All lines in the data below carrying the string "computer" are to be located and copied.

● Dataset:
--- START ---
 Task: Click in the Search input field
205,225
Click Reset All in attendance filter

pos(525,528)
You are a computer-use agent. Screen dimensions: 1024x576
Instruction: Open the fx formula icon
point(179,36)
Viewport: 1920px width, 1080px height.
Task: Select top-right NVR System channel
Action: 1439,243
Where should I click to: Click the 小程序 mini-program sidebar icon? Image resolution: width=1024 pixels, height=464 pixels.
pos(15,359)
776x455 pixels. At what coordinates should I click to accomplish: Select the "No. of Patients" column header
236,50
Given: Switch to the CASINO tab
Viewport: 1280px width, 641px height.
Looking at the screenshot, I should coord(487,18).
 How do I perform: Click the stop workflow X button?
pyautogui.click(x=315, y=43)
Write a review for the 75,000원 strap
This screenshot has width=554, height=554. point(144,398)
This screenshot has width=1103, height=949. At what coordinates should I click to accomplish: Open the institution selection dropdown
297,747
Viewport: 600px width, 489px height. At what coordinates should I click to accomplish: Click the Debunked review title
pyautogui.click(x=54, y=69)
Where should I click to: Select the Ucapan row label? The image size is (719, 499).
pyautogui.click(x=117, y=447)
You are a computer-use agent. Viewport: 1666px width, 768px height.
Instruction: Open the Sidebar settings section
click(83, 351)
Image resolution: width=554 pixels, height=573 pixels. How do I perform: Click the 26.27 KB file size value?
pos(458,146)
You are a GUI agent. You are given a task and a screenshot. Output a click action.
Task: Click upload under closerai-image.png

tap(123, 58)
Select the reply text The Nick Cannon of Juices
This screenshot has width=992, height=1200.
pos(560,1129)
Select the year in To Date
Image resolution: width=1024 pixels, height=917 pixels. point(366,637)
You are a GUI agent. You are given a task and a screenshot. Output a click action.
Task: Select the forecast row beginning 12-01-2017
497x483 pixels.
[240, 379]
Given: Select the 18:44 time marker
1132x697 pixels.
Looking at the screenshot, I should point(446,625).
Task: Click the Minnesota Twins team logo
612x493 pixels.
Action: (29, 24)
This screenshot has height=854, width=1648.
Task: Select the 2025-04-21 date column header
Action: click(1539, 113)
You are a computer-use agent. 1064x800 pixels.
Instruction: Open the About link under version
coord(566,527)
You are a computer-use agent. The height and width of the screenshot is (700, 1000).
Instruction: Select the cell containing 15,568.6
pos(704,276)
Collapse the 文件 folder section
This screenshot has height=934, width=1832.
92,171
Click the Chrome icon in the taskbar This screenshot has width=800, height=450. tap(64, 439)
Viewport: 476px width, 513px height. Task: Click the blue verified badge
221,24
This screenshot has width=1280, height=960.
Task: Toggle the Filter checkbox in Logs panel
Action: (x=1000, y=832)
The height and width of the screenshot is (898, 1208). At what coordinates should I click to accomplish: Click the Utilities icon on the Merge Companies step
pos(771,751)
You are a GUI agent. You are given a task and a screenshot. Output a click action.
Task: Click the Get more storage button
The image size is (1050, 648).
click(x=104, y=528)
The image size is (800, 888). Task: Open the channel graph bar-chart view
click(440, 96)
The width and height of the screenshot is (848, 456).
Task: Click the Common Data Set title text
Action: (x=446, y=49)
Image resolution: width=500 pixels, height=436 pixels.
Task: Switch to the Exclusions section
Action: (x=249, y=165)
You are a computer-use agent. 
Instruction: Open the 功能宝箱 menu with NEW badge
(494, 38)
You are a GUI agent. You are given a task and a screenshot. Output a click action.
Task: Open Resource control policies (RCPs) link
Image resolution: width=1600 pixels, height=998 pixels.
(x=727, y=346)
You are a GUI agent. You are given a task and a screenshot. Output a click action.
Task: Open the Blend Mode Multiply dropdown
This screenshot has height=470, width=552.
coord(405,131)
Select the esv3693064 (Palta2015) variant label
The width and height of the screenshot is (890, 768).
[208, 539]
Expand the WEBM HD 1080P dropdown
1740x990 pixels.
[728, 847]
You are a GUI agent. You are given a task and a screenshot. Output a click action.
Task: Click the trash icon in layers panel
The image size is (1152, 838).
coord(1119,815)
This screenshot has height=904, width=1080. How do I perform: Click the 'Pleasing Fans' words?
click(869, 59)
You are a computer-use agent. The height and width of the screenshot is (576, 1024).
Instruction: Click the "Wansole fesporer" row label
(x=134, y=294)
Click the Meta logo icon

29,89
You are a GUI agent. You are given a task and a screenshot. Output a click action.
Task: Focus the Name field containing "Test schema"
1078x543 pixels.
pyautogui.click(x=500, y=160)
--- END ---
● Response box:
You are a computer-use agent. Screen dimensions: 1024x576
You are a computer-use agent. Viewport: 1666px width, 768px height.
You are a computer-use agent. 1064x800 pixels.
You are a computer-use agent. The height and width of the screenshot is (700, 1000).
You are a computer-use agent. 
You are a computer-use agent. The height and width of the screenshot is (576, 1024).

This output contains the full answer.